Les grands équilibres géopolitiques du monde sont aujourd‘hui dans une phase de transformation accélérée. Un occident repus et vieillissant doit affronter l‘émergence d‘autres forces avides de trouver également leur place au soleil, et qui se donnent les moyens d‘y parvenir. Cet occident, précédemment triomphant et aujourd‘hui en plein questionnement sur son rôle et sa place dans le monde, montre les signes d‘une difficulté à s‘élever à la hauteur des espérances que la révolution tunisienne a déclenchée dans le monde, en Afrique notamment.
Il court le risque de se retrouver du mauvais côté de l‘histoire s‘il ne trouve pas les ressources nécessaires pour appuyer et accompagner cette révolution en marche. Le monde arabe semble avoir trouvé une autre voie pour aller vers la démocratie et la bonne gouvernance. Une voie différente des moyens habituels qui ont montré leurs limites : terrorisme, guerre civile, coup d’état violent. C’est une révolution pacifique, par le soulèvement populaire non armé, qui ne peut que susciter la sympathie de l’opinion publique internationale devenue de nos jours un acteur majeur dont les politiques même les plus puissantes, les multinationales même les plus importantes, sont obligés de tenir compte.

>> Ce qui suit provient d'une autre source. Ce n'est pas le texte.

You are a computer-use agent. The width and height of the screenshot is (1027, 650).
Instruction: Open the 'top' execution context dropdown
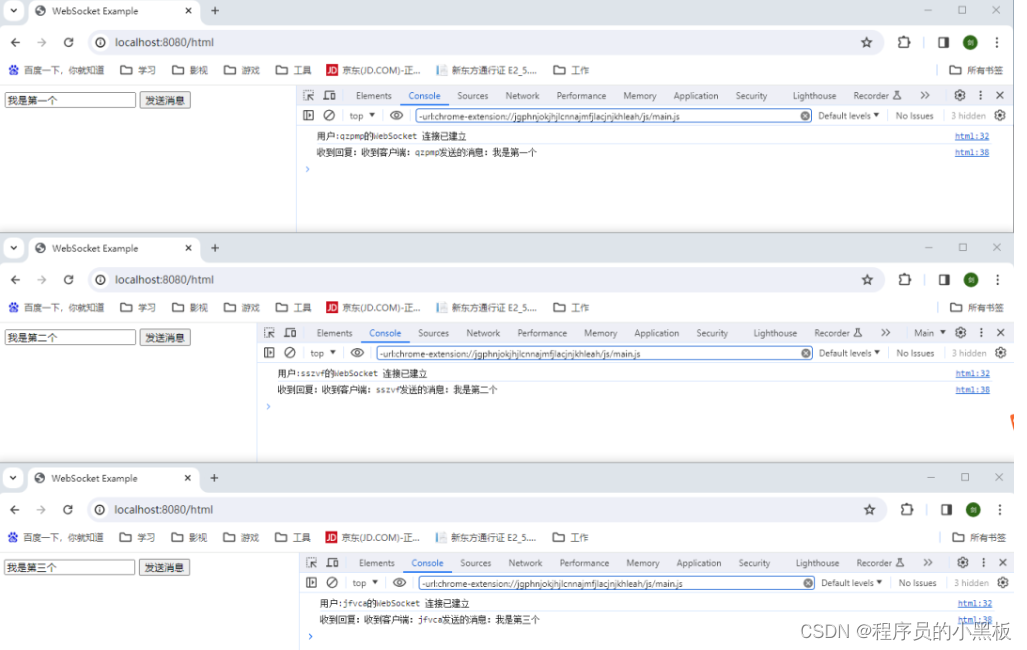[360, 115]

Cette révolution arabe a ouvert un boulevard à l’Afrique noire.
L’Afrique noire à elle seule la capacité de s’y engager, si elle décide de hisser ses voiles dans le sens de ce vent de changement, mais elle a également la capacité, la “liberté” de s’en détourner. Il est du devoir de tout Africain de faire en sorte que cette seconde alternative – qui est peut-être tentante pour les générations actuelles d’Africains malmenées par des dictatures brutales et corrompues (certains les ont qualifiés de “générations sacrifiées”) – ne l’emporte pas. Ni la France, ni les Etats-Unis, ni l‘ONU ne peuvent le faire à la place de l‘Afrique.
Mais il ne doit pas y avoir de doute que cette communauté internationale saura accompagner une volonté populaire clairement exprimée, organisée, déterminée, non violente. Elle le fera par réalisme, parce que c‘est dans son intérêt d‘être du bon côté de l‘histoire. L‘Afrique doit avoir conscience que le reste du monde ne fait pas du bonheur de l‘Afrique une priorité : seuls les Africains peuvent le faire. Et pour ce faire, l‘Afrique n‘a besoin de la permission de personne. L‘intérêt de l‘occident, du moins à long terme, est d‘avoir en Afrique des partenaires économiques crédibles, au pouvoir d‘achat élevé, afin de développer ses échanges économiques, et pas des consommateurs que l‘extrême pauvreté rend inintéressants d‘un point de vue strictement économique. L‘on se souvient d‘une une réflexion de l‘homme politique Français Lionel Jospin, déclarant en toute ingénuité, et probablement avec sincérité, qu‘il n‘avait pas nommé dans son gouvernement (1997-2002) de personnes issues des minorités parce qu‘il n‘en avait pas trouvé.
Quand on ne cherche pas, on ne trouve pas, et quand on ne veut pas chercher, on ne peut pas trouver. Si les Africains ne désirent pas ardemment le changement et le progrès, ils ne parviendront pas à l‘obtenir. Au-delà de l‘élite intellectuelle, l‘élite de la société en général, les chefs traditionnels notamment, a un rôle déterminant à jouer. L‘on peut s‘imaginer que si quelques chefs traditionnels importants et respectés, se lèvent résolument pour réclamer le changement en écho à la voix de leurs peuples, pour dénoncer les fraudes électorales massives que le pouvoir en place aujourd‘hui se prépare à commettre lors des prochaines élections présidentielles. Mais l‘Afrique doit conduire son évolution avec lucidité et intelligence. Le combat n’est pas seulement “contre” l’exploiteur, il est aussi et surtout “pour” l’excellence. Un Africains qui se hisse aux premières places de sa discipline, quel qu‘elle soit, rend plus de services à l’Afrique que n’importe quel ministre ou opposant politique.